Bardout : Tension Mounts…

Published on 30.04.2010 - Under the

Ghislain Bardout and his partners in crime have decided that the adventure would be shorter than planned. The icecap is too dislocated to envisage continuing and getting themselves picked up at a later date. So the pick-up has to be organised. But with which plane?

88° 12' 39" N / 40° 42' 32": such will therefore roughly be the last position of the Deepsea Under The expedition. With the drift of the icecap, it is abundantly clear that the camp will move a few more kilometres, but Ghislain Bardout's men, for their part, will not be moving any more, except of course by means of the drift.

The decision was made on 21 April because it had became too dangerous to continue to go forward on pack ice that was so fractured and so liquid. Not that the men would have been unable to thread their way through this maze of chaotic ice. But on the one hand, they could no longer think of getting to Ward Hunt on foot and, on the other, they had thought of the planes that would have to come to collect them.

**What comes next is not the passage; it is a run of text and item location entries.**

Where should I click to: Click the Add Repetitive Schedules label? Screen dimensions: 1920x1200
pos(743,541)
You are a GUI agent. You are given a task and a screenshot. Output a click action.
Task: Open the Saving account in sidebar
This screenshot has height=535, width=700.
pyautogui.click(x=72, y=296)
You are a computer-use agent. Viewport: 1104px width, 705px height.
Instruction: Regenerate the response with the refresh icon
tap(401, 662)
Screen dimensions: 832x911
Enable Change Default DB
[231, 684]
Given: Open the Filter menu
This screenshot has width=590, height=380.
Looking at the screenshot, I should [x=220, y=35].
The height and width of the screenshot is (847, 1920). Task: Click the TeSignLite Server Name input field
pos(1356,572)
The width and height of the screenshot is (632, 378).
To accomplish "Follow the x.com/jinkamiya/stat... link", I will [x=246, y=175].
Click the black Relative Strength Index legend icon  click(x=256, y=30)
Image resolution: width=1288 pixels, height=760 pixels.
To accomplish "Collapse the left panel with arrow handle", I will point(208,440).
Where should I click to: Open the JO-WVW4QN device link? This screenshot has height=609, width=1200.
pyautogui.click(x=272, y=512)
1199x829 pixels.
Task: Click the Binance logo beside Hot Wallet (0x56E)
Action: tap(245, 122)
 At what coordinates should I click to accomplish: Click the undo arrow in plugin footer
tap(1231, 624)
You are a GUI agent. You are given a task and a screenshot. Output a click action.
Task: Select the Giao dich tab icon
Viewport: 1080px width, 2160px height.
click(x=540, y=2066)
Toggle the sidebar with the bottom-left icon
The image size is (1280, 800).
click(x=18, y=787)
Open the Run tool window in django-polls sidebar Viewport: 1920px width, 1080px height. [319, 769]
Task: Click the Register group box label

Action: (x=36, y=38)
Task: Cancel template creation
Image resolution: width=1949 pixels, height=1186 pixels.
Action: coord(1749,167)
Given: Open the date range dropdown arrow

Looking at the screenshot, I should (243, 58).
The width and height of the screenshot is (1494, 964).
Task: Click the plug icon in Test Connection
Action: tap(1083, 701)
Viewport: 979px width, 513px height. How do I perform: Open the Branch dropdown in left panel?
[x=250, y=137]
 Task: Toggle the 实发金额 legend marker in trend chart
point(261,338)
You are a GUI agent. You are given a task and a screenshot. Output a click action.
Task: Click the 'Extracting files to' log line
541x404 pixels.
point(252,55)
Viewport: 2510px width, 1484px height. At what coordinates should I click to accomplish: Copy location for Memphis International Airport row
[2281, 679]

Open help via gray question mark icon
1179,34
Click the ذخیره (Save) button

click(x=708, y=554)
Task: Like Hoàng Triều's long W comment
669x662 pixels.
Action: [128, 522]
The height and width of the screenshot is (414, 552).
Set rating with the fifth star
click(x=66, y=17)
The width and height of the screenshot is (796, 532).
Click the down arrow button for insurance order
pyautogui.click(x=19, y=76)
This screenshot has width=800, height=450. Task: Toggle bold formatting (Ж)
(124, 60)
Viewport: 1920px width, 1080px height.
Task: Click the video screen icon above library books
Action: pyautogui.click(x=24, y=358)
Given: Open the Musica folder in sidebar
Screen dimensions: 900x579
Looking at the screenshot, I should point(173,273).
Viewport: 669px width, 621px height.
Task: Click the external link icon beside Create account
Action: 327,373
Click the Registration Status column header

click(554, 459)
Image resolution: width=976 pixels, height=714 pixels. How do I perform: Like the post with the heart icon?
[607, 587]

And it is precisely the pick-up that is causing the problem. For the expedition not only consists of eight men (too many people for a single Twin Otter), but it also some very heavy luggage, the diving equipment, to be precise. So ideally they would have to have themselves picked up by a DC3. However for a DC3 to be able to land on the ice, a flat surface at least a thousand metres long is needed, with not too much snow on it, with a thickness of at least 90cm and with good signposting on the spot. As for the Twin Otter, it is of course definitely smaller and lighter than the DC3 (which weighs 2 tons) but it has a smaller range: a Twin can only contain a maximum of four people and four sledges and cannot get to 88°N without refuelling. The ideal for Bardout's team would therefore be the two planes working in tandem. But such an operation would involve a fair amount of risk. On Wednesday, 28 April, Bardout wrote: "This afternoon, Kenn Borek Air has assembled its best pilots as well as the company managers in order to assess the risks relating to our flight, in the light of the changing state of the icecap over the last two days. Indeed, nobody there could envisage that at this speed, but the facts are there: it's happening very quickly (Editor's note: Bardout is talking about the thaw), definitely more so than envisaged and more than the last few years. They concluded that it was now increasingly risky to send a DC3 on to the icecap, even despite the runway that the team had found. It would perhaps be possible to land but it's a heavy plane and there was a risk that it would break the runway. It would then be impossible to take off again, which would entail a heap of problems (emergency chartering of other planes for the recovery, etc)."

While waiting for the big decisions to be made, the divers are continuing to do their work under the icecap and are still discovering breathtaking landscapes, it seems... And the expedition is staying put. At more than 500 kilometres from the shore!